» **ACTIVITY**: Copy out every entry, keeping each character the same.

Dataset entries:
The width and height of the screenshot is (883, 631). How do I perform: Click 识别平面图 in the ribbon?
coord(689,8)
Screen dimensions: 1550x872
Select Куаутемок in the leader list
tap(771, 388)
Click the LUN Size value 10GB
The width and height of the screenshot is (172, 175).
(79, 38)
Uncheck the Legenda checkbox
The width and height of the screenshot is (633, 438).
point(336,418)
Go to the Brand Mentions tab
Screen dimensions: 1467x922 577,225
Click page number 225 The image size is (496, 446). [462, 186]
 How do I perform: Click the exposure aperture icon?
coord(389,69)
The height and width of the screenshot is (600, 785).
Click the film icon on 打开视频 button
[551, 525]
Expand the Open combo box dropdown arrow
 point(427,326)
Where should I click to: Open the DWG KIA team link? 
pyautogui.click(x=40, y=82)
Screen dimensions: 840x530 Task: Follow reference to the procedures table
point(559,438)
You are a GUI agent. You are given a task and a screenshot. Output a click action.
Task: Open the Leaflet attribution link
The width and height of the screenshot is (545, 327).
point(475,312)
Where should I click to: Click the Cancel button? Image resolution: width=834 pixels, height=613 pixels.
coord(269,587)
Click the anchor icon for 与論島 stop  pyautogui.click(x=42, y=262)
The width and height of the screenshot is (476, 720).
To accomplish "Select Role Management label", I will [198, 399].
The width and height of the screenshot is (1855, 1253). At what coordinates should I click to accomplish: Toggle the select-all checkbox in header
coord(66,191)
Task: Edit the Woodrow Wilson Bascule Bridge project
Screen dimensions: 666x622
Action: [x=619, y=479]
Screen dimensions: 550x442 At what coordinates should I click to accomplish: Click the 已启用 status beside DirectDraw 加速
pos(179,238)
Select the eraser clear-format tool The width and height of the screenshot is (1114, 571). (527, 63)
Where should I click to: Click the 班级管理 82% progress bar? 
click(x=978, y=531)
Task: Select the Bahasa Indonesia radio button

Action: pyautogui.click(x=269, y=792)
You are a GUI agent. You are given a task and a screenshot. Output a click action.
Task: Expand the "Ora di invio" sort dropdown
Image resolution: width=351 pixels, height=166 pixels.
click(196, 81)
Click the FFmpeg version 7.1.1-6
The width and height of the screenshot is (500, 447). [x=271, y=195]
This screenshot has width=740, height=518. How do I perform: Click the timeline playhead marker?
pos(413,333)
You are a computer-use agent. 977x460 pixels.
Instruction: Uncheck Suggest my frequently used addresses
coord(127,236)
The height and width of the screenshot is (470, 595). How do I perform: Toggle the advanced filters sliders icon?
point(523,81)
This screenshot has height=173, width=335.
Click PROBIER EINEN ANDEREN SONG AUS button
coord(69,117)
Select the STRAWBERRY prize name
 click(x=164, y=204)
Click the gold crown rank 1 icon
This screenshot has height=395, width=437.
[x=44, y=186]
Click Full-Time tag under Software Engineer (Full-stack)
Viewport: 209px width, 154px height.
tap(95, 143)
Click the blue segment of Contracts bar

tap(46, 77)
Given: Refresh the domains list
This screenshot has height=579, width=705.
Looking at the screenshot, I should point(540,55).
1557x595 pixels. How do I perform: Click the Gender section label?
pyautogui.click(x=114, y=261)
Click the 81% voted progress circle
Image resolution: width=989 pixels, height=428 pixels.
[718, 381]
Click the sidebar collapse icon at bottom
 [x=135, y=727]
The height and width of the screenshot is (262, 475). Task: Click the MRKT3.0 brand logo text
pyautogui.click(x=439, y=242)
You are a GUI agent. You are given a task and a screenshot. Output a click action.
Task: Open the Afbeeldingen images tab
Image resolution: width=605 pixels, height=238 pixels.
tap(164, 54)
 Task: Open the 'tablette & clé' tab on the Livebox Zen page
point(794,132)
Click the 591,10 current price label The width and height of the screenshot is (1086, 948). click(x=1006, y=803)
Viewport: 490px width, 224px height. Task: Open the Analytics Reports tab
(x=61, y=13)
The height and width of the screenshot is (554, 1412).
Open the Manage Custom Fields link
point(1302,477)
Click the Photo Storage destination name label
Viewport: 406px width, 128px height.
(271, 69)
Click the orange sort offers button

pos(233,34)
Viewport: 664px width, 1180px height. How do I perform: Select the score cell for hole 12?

» **OUTPUT**:
The width and height of the screenshot is (883, 631). How do I perform: Click 识别平面图 in the ribbon?
coord(689,8)
Screen dimensions: 1550x872
Select Куаутемок in the leader list
tap(771, 388)
Click the LUN Size value 10GB
The width and height of the screenshot is (172, 175).
(79, 38)
Uncheck the Legenda checkbox
The width and height of the screenshot is (633, 438).
point(336,418)
Go to the Brand Mentions tab
Screen dimensions: 1467x922 577,225
Click page number 225 The image size is (496, 446). [462, 186]
 How do I perform: Click the exposure aperture icon?
coord(389,69)
The height and width of the screenshot is (600, 785).
Click the film icon on 打开视频 button
[551, 525]
Expand the Open combo box dropdown arrow
 point(427,326)
Where should I click to: Open the DWG KIA team link? 
pyautogui.click(x=40, y=82)
Screen dimensions: 840x530 Task: Follow reference to the procedures table
point(559,438)
You are a GUI agent. You are given a task and a screenshot. Output a click action.
Task: Open the Leaflet attribution link
The width and height of the screenshot is (545, 327).
point(475,312)
Where should I click to: Click the Cancel button? Image resolution: width=834 pixels, height=613 pixels.
coord(269,587)
Click the anchor icon for 与論島 stop  pyautogui.click(x=42, y=262)
The width and height of the screenshot is (476, 720).
To accomplish "Select Role Management label", I will [198, 399].
The width and height of the screenshot is (1855, 1253). At what coordinates should I click to accomplish: Toggle the select-all checkbox in header
coord(66,191)
Task: Edit the Woodrow Wilson Bascule Bridge project
Screen dimensions: 666x622
Action: [x=619, y=479]
Screen dimensions: 550x442 At what coordinates should I click to accomplish: Click the 已启用 status beside DirectDraw 加速
pos(179,238)
Select the eraser clear-format tool The width and height of the screenshot is (1114, 571). (527, 63)
Where should I click to: Click the 班级管理 82% progress bar? 
click(x=978, y=531)
Task: Select the Bahasa Indonesia radio button

Action: pyautogui.click(x=269, y=792)
You are a GUI agent. You are given a task and a screenshot. Output a click action.
Task: Expand the "Ora di invio" sort dropdown
Image resolution: width=351 pixels, height=166 pixels.
click(196, 81)
Click the FFmpeg version 7.1.1-6
The width and height of the screenshot is (500, 447). [x=271, y=195]
This screenshot has width=740, height=518. How do I perform: Click the timeline playhead marker?
pos(413,333)
You are a computer-use agent. 977x460 pixels.
Instruction: Uncheck Suggest my frequently used addresses
coord(127,236)
The height and width of the screenshot is (470, 595). How do I perform: Toggle the advanced filters sliders icon?
point(523,81)
This screenshot has height=173, width=335.
Click PROBIER EINEN ANDEREN SONG AUS button
coord(69,117)
Select the STRAWBERRY prize name
 click(x=164, y=204)
Click the gold crown rank 1 icon
This screenshot has height=395, width=437.
[x=44, y=186]
Click Full-Time tag under Software Engineer (Full-stack)
Viewport: 209px width, 154px height.
tap(95, 143)
Click the blue segment of Contracts bar

tap(46, 77)
Given: Refresh the domains list
This screenshot has height=579, width=705.
Looking at the screenshot, I should point(540,55).
1557x595 pixels. How do I perform: Click the Gender section label?
pyautogui.click(x=114, y=261)
Click the 81% voted progress circle
Image resolution: width=989 pixels, height=428 pixels.
[718, 381]
Click the sidebar collapse icon at bottom
 [x=135, y=727]
The height and width of the screenshot is (262, 475). Task: Click the MRKT3.0 brand logo text
pyautogui.click(x=439, y=242)
You are a GUI agent. You are given a task and a screenshot. Output a click action.
Task: Open the Afbeeldingen images tab
Image resolution: width=605 pixels, height=238 pixels.
tap(164, 54)
 Task: Open the 'tablette & clé' tab on the Livebox Zen page
point(794,132)
Click the 591,10 current price label The width and height of the screenshot is (1086, 948). click(x=1006, y=803)
Viewport: 490px width, 224px height. Task: Open the Analytics Reports tab
(x=61, y=13)
The height and width of the screenshot is (554, 1412).
Open the Manage Custom Fields link
point(1302,477)
Click the Photo Storage destination name label
Viewport: 406px width, 128px height.
(271, 69)
Click the orange sort offers button

pos(233,34)
Viewport: 664px width, 1180px height. How do I perform: Select the score cell for hole 12?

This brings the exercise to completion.